The actual PyTorch training runner is not wired in yet. The current `Train
U-Net` action registers a placeholder checkpoint so the persistence and UI flow
can be validated before connecting the real trainer.

## User Interface

The dock widget is organized as a tabbed workflow with a compact project status
bar at the top.

Always visible:

- Project selector
- Short project path
- Project state
- Dataset count
- Latest checkpoint
- Latest benchmark summary

Tabs:

- **SAM3**: configure SAM3 model folders, choose a prompt mode, auto-create
  prompt layers, prepare preview labels, and accept preview masks into the
  persistent dataset.
- **Dataset**: choose image/mask layers, prepare masks, add accepted pairs, and
  inspect the compact dataset table.
- **Train**: choose training mode, dataset source, starting point, and core
  training parameters.
- **Checkpoints**: inspect checkpoint history and choose a checkpoint for
  continued training.
- **Predict**: save prediction layers into the project.
- **Advanced**: edit U-Net architecture, import pretrained weights, and update
  project notes.

Training-related actions are disabled until the user selects or creates a
Training Project Folder.

## Training Project Folder

The Training Project Folder is the persistent workspace. Users should select or
create it before adding masks, training U-Net, or saving predictions.

Expected structure:

```text
training_project/
    project_config.json

    architecture/
        architecture_config.json

    sam3/
        sam3_config.json

    dataset/
        images/
        masks/
        manifest.json

    models/
        imported/
        model_registry.json
        starting_weights_config.json

    checkpoints/
        checkpoints.json
        latest.pt
        unet_run_001.pt
        unet_run_002.pt

    predictions/
        prediction_001.tif
        prediction_002.tif

    history/
        training_runs.json
        benchmark_history.csv

    logs/
        training.log
```

Reopening the same project restores dataset history, training settings, U-Net
architecture settings, starting-weight choice, checkpoint history, latest
checkpoint pointer, benchmark history, and previously selected layer names.

## SAM3 Annotation Tab

The SAM3 tab is task-driven. The user selects an image layer and a prompt mode;
the plugin creates or reuses the expected napari prompt layer automatically.

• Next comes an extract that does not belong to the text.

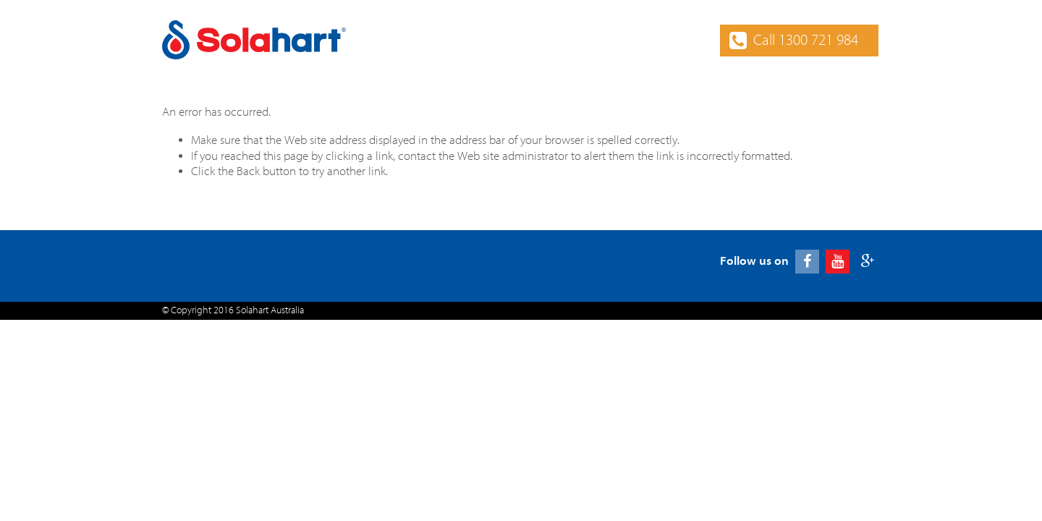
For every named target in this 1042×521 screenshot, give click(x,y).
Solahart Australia (270, 310)
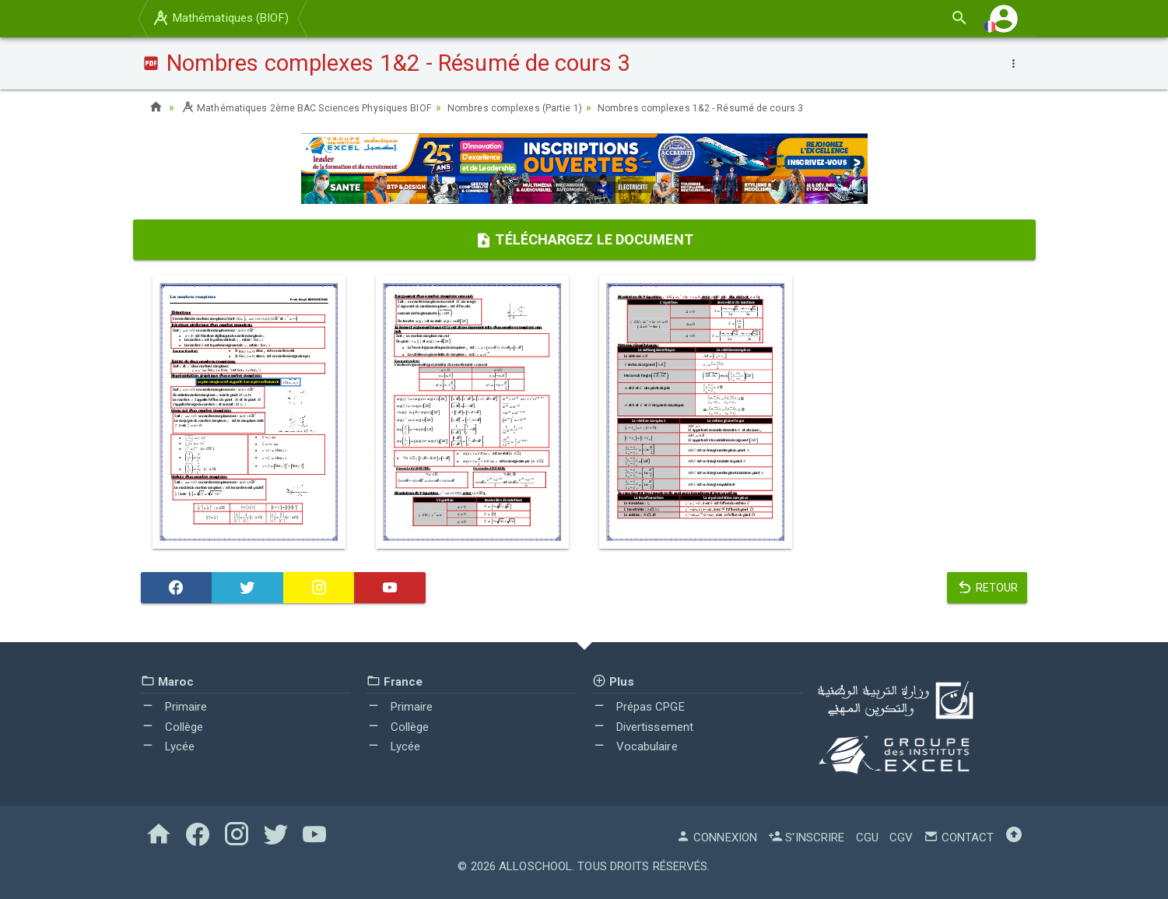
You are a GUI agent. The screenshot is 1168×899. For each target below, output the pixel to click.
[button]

Supported prompt modes in the compact UI:

- **2D box**: creates/selects `SAM3 boxes` as a Shapes layer in rectangle mode.
- **2D points**: creates/selects `SAM3 points` as a Points layer.
- **Live points**: creates/selects `SAM3 live points` for immediate
  point-driven preview.
- **2D exemplar**: creates/selects `SAM3 exemplar boxes` as a Shapes layer.
- **3D / multiplex**: creates/selects `SAM3 3D prompts` for SAM3.1 multiplex
  propagation.

Model folder expectations:

- 2D modes use a SAM3.0 image model folder containing `sam3.pt` or
  `model.safetensors`.
- 3D / multiplex mode uses a SAM3.1 model folder containing
  `sam3.1_multiplex.pt`.
- CPU is only treated as valid for 2D mode. SAM3.1 multiplex requires CUDA.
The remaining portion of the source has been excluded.